A familiar sound joined the chirps and chatter of bird, girlish giggles. Cassandra and Louise. They were the demon’s first victims. Brynndalin had sucked the life energy from their teenage bodies and left behind dead husks. Their psyches inhabited the Slip. They were horrible bullies alive. Dead, they continued to taunt Bara, but now she deserved it. She’d set Brynndalin free and set in motion the events that led to their death. Still, she’d have welcomed the terrible twins at their worse, rather than greet the figure who stood before her now. 

From the trees stepped a girl of four or five, dressed in a red pea coat. Heart-shaped dark glasses with white frames covered her eyes. Or where her eyes should have been. Under those glasses were empty sockets. 

Here was a doppelgänger. Bara’s younger self, but not really. The tot had the same red-gold hair and the same determined set to her small chin. That was where the similarities ended. This was the Wisp, Brynndalin, the demon. She took many forms in the Slip: wolf, spectre, anything the dreamer feared. Bara’s eye-less younger self was a favorite.

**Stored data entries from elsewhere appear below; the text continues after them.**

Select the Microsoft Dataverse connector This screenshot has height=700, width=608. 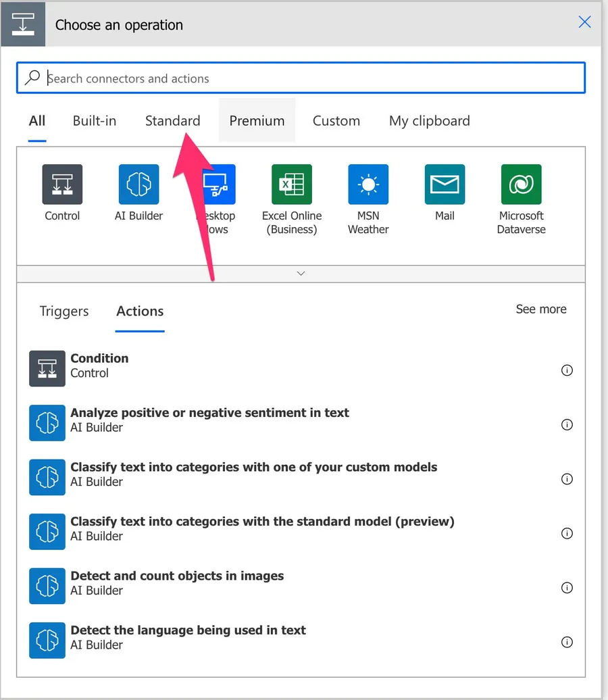521,184
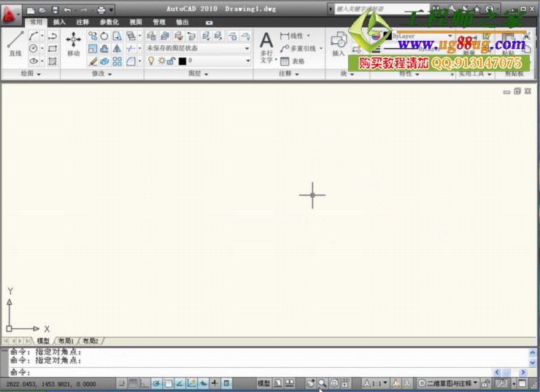
Task: Toggle the grid display in status bar
Action: point(133,383)
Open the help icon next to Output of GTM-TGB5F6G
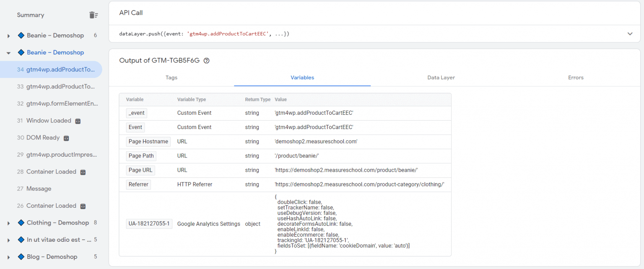 (206, 60)
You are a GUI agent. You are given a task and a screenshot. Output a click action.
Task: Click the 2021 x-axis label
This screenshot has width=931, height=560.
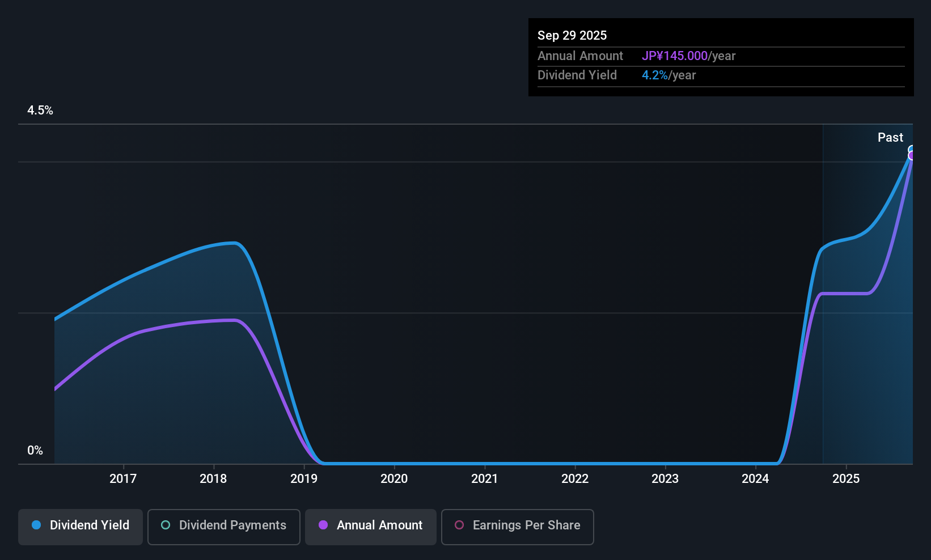(484, 479)
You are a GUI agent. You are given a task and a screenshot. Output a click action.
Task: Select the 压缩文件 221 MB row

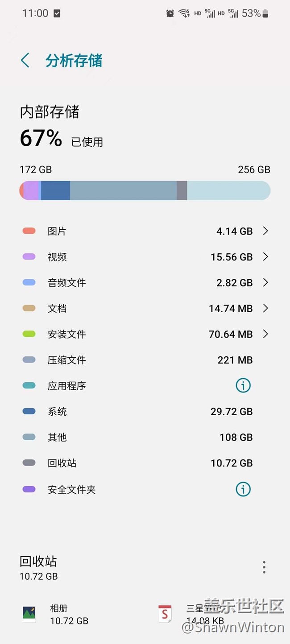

Brynndalin didn’t speak but offered a plump hand. From a real child, the gesture would have softened the heart. Bara felt only fear and revulsion but did take the hand. They left the path and traveled east, cutting through undergrowth and heading deeper into the forest, deeper into the Slip. Ferocious gusts replaced the warm breeze. Saplings bent near in half. Trees were robbed of their young sprouts. Branches and leaves littered the forest floor. The demon led the way. Brynndalin gripped her hand like iron and pulled her along like steam. Bara brought up her free hand to protect her face. Shins were banged and ankles twisted. There was no protesting and no retreat. An open mouth meant breath stolen by the wind and the taste of dirt and debris on the tongue. Only their hair protested. Two heads of red-gold blew bedraggled flags and marked their progress through the forest. 

Their journey came to an end in a clearing. 

Bodies of fallen giants, trees ripped from their roots, lay across the forest floor. The largest blocked the way. Brynndalin let go of Bara’s hand. She removed her glasses to reveal those empty black sockets. Her bow-shaped mouth turned up at one corner. Like the child she pretended, she stuck out her tongue and sputtered a silver-spittled raspberry. Beginning at her face and down into her torso and legs, she dissolved into the vapor. Droplets turned to silver dust. The wind picked up and blew the dust away, a metallic sandstorm in the forest. 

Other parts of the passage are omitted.